Crystal structure of cyclophilin B bound to the CMG P-domain. A, ribbon representation of the complex structure. There are two molecules of cyclophilin (orange and magenta) in the asymmetric unit, but by happenstance, only one is in a complex with the CMG P-domain. The P-domain is green, and the two bound Zn2+ are shown in gray. Key lysine residues that contribute to P-domain binding are labeled. B, key intermolecular salt bridges and hydrogen bonds (dashed lines) involving cyclophilin Lys97 and the P-domain Asp338. C, close packing of Gly339 of the P-domain (green) with Gly7 of cyclophilin (magenta). D, the side chain of Met337 inserts between side chains of Lys9 and Lys35 of cyclophilin B, whereas the side chain of Lys9 adopts two alternative conformations forming intra- and intermolecular hydrogen bonds with the carbonyls of Pro178 and Asp336. Figures were made with PyMOL (35). E, sequence of the P-domain fragment crystallized and its alignment with other P-domains. CMG P-domain residues observed in the electron density map are boxed in green. Conserved residues making important contacts are shown in bold.

The crystal structure reveals the molecular complementarity of the P-domain and cyclophilin binding surfaces. The tip of the P-domain binds as an α-helical turn in which carbonyl groups of Asn334 and Glu335 make hydrogen bonds with amides of Asp338 and Gly339, respectively. The helical conformation is stabilized by hydrogen bonds between the imino proton of Trp333 with the carbonyl of Gly339 and between amide of Asn334 and the side chain of Asp338. Analysis of intermolecular contacts shows the importance of polar interactions mediated by Lys97 of cyclophilin B and Asp338 of the P-domain (Fig. 4B). The side chain of Lys97 forms salt bridges with the side chains of Asp338 and Asp332 and hydrogen-bonds with the carbonyl of Asp332. The side chain of Asp338 forms a salt bridge with the side chain of Thr36 and hydrogen-bonds with the carbonyl of Lys35 via an ordered water molecule. In addition, the carbonyl of Asp338 makes a hydrogen bond with the side chain of Lys183 via a water molecule. The side chain of Lys183 hydrogen-bonds with the carbonyl of Glu340, whereas the amide of Glu340 hydrogen-bonds with the carbonyl of Lys6, emphasizing the close approach of the backbone atoms (Fig. 4C). Nearby, the carbonyl of Gly7 employs an ordered water molecule to hydrogen-bond with the carbonyls of Glu335 and Asp336. The side chain of Lys9 makes polar contacts with the side chain and carbonyl of Asp336. Finally, the carbonyl of Met337 at the very tip of the P-domain hydrogen-bonds with the side chain of Thr36 directly and with amides of Lys35 and Thr36 and the carbonyl of Lys9 via a water molecule (Fig. 4D). Although the P-domain-interacting surface of cyclophilin B is abundant in lysine residues, only the side chains of Lys9, Lys97, and Lys183 are involved in the intermolecular salt bridges and hydrogen bonds.

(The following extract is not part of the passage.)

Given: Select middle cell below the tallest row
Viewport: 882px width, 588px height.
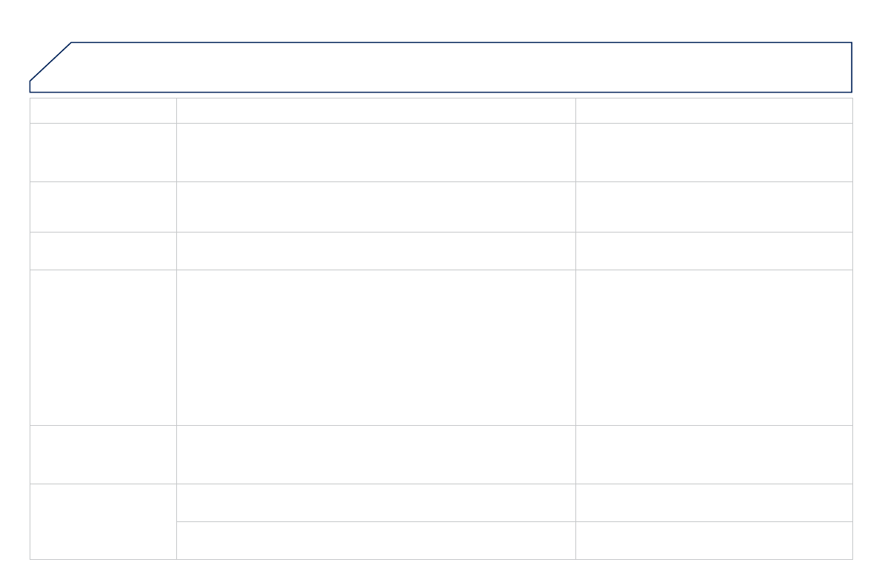Looking at the screenshot, I should coord(375,454).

The intermolecular contacts are stabilized by a few hydrophobic interactions. Thus, the side chain of Met337 faces away from the P-domain and inserts between the aliphatic part of the side chains of Lys9 and Lys35. The absence of a side chain for Gly339 allows packing of its Cα atom against the carbonyl of Gly7. It appears that no other residue could be tolerated at this position, explaining the conservation of this glycine in the CNX/CRT protein family (Fig. 4E). Additionally, the protruding edge of the Trp333 aromatic ring packs against carbonyl and Cα of Lys97 (Fig. 4C).

We performed site-directed mutagenesis of both cyclophilin B and the P-domain to verify the intermolecular surface and confirm the residues crucial for their interactions (Table 2). We expressed 15N-labeled mutants and used NMR to verify that all the mutants were correctly folded. We prepared the D344K, D346K, D348K, E350K, and E352K mutants of the CNX P-domain and tested their binding to cyclophilin B by NMR. Only the D348K mutation abolished binding to cyclophilin B, indicating that this residue is crucial for the complex formation. Likewise, among the cyclophilin B mutants K6A, K9A, K35A, K97A, and K183A, only the K97A mutant did not bind to the CNX P-domain. The K183A mutant showed impaired binding (supplemental Fig. 4).

TABLE 2.

Mutagenesis of cyclophilin B/P-domain interactions

Cyclophilin CNX P-domain Bindinga
Wild type Wild type +
Wild type D344K +
Wild type D346K +
Wild type D348K
Wild type E350K +
Wild type E352K +
K6A Wild type +
K9A Wild type +
K35A Wild type +
K97A Wild type
K183A Wild type +/−

a Determined by NMR chemical shift titrations.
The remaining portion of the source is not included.